THE BASIS POINT

Short Memory In Rate Markets: Egypt Chaos Takes Back Seat To U.S. Business Inflation. For Now.

 

On Friday, a revolution and resulting chaos in Egypt caused U.S. rates (on 30yr fixed loans up to $417k) to drop .125% but Monday rates rose that amount, back to 4.875%, as mortgage bond traders re-focused on U.S. business inflation. The Chicago Purchasing Managers Index is one of many monthly manufacturing surveys done across the U.S. and showed the highest manufacturing inflation since July 2008. It’s the latest to indicate inflation pressure for businesses, and rates go up when inflation is a threat. Tuesday, the Egypt revolution may boil over, and the rate volatility will continue. It takes a strong stomach to withstand daily rate swings as traders sort out economic data and bigger issues like Egypt, but rates ultimately track with broader economic trends, which we’ll discuss Tuesday in our 2011 Rate Outlook.

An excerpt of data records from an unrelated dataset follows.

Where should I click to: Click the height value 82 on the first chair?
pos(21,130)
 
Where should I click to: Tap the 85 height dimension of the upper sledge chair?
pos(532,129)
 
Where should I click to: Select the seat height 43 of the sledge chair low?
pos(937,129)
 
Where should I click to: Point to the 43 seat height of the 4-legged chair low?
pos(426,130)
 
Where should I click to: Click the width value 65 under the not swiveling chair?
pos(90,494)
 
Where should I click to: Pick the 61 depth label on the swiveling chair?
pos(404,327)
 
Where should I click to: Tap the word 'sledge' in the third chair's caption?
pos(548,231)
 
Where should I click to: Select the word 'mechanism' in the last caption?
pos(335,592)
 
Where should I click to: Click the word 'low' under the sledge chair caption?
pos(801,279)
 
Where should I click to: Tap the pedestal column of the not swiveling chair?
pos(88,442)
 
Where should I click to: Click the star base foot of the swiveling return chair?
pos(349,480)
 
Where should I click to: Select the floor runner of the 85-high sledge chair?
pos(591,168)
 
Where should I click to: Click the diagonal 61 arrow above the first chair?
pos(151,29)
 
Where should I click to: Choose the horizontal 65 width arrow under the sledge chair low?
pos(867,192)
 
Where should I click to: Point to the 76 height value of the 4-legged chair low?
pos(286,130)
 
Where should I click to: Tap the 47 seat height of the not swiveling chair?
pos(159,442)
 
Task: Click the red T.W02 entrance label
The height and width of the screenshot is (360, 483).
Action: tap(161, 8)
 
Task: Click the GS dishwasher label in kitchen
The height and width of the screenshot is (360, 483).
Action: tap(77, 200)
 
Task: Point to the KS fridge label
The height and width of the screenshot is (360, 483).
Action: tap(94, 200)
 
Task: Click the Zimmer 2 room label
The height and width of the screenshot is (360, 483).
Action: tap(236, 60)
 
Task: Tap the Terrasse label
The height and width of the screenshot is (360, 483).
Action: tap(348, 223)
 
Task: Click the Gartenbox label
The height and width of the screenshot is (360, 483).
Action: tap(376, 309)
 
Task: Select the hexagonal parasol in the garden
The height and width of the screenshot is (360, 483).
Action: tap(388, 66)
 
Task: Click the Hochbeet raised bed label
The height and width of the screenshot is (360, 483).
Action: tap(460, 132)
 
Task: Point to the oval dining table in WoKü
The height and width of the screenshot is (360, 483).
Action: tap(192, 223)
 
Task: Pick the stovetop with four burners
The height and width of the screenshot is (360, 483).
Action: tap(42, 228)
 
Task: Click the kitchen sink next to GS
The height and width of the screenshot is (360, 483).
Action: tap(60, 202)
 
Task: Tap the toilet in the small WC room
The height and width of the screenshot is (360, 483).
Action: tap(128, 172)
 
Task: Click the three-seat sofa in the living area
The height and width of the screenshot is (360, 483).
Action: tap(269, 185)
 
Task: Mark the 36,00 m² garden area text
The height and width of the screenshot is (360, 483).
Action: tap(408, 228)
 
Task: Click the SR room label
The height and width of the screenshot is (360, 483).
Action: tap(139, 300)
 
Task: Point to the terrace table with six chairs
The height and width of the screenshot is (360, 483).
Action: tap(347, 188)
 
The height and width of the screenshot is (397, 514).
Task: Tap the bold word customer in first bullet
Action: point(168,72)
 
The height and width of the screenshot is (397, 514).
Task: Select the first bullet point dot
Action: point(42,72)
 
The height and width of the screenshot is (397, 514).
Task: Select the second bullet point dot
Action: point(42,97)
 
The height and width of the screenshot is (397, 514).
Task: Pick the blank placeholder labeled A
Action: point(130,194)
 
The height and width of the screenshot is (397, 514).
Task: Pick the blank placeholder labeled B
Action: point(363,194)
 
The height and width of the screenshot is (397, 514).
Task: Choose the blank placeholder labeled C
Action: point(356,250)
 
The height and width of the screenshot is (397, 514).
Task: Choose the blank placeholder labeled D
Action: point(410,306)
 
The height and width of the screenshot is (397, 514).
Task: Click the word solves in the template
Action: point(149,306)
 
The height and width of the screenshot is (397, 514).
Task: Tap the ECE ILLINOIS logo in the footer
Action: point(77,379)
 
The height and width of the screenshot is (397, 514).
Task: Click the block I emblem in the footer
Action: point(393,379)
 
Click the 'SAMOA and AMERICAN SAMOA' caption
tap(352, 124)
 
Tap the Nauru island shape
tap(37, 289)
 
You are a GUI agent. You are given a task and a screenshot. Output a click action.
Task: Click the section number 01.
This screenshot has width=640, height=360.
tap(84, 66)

Continuing Monday’s recap, Personal Income for December was the same as the last 9 months, and savings is at 5.3% (table below with all consumer income and spending details). Also the Fed’s favorite consumer inflation measure was tame, and within their 1-2% comfort zone: the December Personal Consumption Expenditures Index was up 0.3% from November 2010 and 1.2% higher than December 2009. Excluding volatile oil and food costs, “Core” December PCE was unchanged from November and .7% higher than December 2009.